This Article From Issue
July-August 2021
Volume 109, Number 4
Page 194
You have likely heard of the Stanford Prison Experiment, a famous 1971 study by Stanford University psychology professor Philip Zimbardo in which students were randomly assigned to play “prisoners” and “guards.” The “guards” became unnecessarily cruel, the “prisoners” broke down, and the study was widely cited as evidence of how readily people conform to their social roles. However, the study has long been panned as being both unethical and poorly designed: The participants were self-selected, the investigator took part in his own study, the guard behavior was coached, and the consent forms did not make it clear that participants had a right to leave at any time, among other issues.
Many researchers in psychological science call the experiment an embarrassment, yet it has appeared unchallenged in introductory psychology textbooks up to at least 2015. Popular internet memes criticize the generalization of the results to anyone not a college-aged white male, but paradoxically ignore that the study has already fallen from favor. All this goes to show is that once an idea takes hold, getting any corrections to sink in at a similar level can be extremely difficult.
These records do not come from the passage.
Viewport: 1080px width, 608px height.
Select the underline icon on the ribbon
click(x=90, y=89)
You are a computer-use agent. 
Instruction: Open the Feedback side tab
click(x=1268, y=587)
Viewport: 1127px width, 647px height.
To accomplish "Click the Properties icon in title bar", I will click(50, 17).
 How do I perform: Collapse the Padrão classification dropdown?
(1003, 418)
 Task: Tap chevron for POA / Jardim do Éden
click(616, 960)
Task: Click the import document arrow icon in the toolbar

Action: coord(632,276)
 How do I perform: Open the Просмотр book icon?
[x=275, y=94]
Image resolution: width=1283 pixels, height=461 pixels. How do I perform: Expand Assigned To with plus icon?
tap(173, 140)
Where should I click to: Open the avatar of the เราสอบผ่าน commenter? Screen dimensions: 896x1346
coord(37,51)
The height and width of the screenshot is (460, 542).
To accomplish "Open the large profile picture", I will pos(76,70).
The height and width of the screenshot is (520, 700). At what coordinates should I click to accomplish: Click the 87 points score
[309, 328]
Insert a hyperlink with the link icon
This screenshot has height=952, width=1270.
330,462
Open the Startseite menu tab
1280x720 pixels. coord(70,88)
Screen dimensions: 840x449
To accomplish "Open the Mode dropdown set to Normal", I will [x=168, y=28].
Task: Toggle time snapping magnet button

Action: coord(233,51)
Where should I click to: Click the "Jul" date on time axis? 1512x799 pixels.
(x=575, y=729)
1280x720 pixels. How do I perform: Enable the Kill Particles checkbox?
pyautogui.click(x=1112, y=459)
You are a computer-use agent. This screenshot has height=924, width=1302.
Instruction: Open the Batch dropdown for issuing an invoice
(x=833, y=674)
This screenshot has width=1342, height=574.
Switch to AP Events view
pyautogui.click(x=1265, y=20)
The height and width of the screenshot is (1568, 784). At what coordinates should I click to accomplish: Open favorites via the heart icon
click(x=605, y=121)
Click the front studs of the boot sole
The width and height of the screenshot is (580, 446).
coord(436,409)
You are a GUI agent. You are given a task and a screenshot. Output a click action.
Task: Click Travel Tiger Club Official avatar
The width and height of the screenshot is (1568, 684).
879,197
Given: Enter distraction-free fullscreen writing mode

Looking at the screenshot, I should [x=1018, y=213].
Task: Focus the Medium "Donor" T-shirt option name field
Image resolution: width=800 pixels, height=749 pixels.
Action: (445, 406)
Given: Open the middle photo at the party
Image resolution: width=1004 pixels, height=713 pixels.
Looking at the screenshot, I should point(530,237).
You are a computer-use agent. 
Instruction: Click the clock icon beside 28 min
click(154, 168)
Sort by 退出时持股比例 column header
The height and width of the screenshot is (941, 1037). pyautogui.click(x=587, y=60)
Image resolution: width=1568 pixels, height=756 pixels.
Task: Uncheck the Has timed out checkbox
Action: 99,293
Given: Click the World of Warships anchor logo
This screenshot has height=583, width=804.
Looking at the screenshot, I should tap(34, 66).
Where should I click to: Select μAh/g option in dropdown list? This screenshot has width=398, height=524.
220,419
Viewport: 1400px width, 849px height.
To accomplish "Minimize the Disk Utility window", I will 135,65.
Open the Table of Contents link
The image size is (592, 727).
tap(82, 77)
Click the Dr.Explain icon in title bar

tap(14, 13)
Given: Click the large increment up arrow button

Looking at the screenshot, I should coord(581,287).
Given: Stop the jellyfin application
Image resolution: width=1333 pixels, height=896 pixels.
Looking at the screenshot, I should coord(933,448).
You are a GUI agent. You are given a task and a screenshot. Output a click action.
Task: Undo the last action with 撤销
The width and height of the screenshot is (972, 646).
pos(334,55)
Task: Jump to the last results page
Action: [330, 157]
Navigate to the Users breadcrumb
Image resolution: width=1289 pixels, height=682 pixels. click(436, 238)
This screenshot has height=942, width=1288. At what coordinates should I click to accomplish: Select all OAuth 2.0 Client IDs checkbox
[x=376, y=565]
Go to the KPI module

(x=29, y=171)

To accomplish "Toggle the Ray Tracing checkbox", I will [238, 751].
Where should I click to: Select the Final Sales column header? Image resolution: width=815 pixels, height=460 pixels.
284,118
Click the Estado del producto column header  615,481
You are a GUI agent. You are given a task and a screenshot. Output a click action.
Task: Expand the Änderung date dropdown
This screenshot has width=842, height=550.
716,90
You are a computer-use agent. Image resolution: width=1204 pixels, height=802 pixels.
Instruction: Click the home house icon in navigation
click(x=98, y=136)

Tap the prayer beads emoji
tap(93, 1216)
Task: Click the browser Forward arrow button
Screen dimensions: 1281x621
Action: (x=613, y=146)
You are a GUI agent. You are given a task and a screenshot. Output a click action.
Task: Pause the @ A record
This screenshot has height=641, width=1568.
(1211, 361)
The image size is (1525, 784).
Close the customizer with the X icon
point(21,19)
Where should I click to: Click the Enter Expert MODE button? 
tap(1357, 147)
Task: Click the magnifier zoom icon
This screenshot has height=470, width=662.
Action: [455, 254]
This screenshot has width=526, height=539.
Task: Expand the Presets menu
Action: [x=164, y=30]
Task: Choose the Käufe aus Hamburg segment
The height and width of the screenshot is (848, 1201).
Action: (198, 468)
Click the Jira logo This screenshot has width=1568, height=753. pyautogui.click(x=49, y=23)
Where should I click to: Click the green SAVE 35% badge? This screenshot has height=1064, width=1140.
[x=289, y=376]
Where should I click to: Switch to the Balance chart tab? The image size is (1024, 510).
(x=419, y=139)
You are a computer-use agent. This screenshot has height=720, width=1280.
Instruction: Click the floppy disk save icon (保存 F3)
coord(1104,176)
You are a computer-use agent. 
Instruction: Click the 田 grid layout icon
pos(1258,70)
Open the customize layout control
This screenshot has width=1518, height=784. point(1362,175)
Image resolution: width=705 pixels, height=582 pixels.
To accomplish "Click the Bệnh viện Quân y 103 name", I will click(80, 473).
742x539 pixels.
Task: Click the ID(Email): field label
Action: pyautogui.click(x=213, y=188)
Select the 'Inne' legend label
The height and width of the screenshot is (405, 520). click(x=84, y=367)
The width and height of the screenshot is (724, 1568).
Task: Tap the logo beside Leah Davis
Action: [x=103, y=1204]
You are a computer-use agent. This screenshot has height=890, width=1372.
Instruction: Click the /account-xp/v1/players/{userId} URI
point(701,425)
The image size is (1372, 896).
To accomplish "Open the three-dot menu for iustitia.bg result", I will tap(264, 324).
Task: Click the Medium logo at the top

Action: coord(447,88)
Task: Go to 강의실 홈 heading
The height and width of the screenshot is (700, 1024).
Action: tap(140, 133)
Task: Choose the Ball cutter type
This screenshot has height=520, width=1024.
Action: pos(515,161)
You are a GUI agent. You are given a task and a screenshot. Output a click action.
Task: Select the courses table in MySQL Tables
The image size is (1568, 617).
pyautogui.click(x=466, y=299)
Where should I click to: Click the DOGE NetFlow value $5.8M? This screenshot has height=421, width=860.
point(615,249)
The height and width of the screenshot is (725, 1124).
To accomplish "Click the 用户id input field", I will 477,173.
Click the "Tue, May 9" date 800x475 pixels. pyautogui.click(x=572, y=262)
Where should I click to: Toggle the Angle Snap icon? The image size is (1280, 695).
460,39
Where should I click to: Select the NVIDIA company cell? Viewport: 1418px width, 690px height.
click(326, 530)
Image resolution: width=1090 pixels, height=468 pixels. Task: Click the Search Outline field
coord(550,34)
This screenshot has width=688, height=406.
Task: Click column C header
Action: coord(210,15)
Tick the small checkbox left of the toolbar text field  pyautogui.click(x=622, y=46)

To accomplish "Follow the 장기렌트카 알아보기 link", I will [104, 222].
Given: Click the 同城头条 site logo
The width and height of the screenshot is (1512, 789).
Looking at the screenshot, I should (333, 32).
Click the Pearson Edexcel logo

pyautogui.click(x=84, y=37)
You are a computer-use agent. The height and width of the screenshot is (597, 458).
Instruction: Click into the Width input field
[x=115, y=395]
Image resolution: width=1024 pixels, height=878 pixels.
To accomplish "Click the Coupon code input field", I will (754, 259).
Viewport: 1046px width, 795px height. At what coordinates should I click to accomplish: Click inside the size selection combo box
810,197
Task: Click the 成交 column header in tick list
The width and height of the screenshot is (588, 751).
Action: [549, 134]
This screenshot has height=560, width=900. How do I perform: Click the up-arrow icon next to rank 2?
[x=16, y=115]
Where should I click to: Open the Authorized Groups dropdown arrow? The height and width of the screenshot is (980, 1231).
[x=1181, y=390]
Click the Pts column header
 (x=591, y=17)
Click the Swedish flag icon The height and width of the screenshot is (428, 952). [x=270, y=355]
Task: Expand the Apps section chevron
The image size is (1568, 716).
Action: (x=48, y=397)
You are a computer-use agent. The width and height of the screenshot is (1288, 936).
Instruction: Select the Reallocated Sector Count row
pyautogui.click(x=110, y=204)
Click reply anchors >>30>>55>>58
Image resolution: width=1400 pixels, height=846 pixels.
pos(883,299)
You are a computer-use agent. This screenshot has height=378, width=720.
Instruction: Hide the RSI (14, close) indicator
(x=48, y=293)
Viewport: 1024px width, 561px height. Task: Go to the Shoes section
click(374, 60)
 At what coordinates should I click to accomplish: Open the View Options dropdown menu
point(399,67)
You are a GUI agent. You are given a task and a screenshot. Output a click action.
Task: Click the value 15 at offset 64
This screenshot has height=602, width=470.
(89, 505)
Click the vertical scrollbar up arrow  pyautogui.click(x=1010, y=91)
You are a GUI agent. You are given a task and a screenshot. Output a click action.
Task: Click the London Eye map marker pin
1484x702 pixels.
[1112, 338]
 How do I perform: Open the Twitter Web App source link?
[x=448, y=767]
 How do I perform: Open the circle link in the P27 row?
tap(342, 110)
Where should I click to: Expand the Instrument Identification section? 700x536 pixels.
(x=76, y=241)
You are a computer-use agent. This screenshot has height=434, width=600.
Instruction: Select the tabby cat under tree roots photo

Scientists face this type of challenge all the time. The research enterprise is designed to be subject to revision as new data become available, but old paradigms can be hard to dislodge. That is all the more reason to remain vigilant about scientific ethics so as to reduce errors from the start.
Recently, the idea of an erosion of public trust in science has become its own soundbite, regularly repeated without qualifications or empirical support. In this special issue on “Trustworthy Science,” we delve deeper into a wide range of topics related to trust and the ethical underpinnings of scientific research, exploring why we should consider science as worthy of trust.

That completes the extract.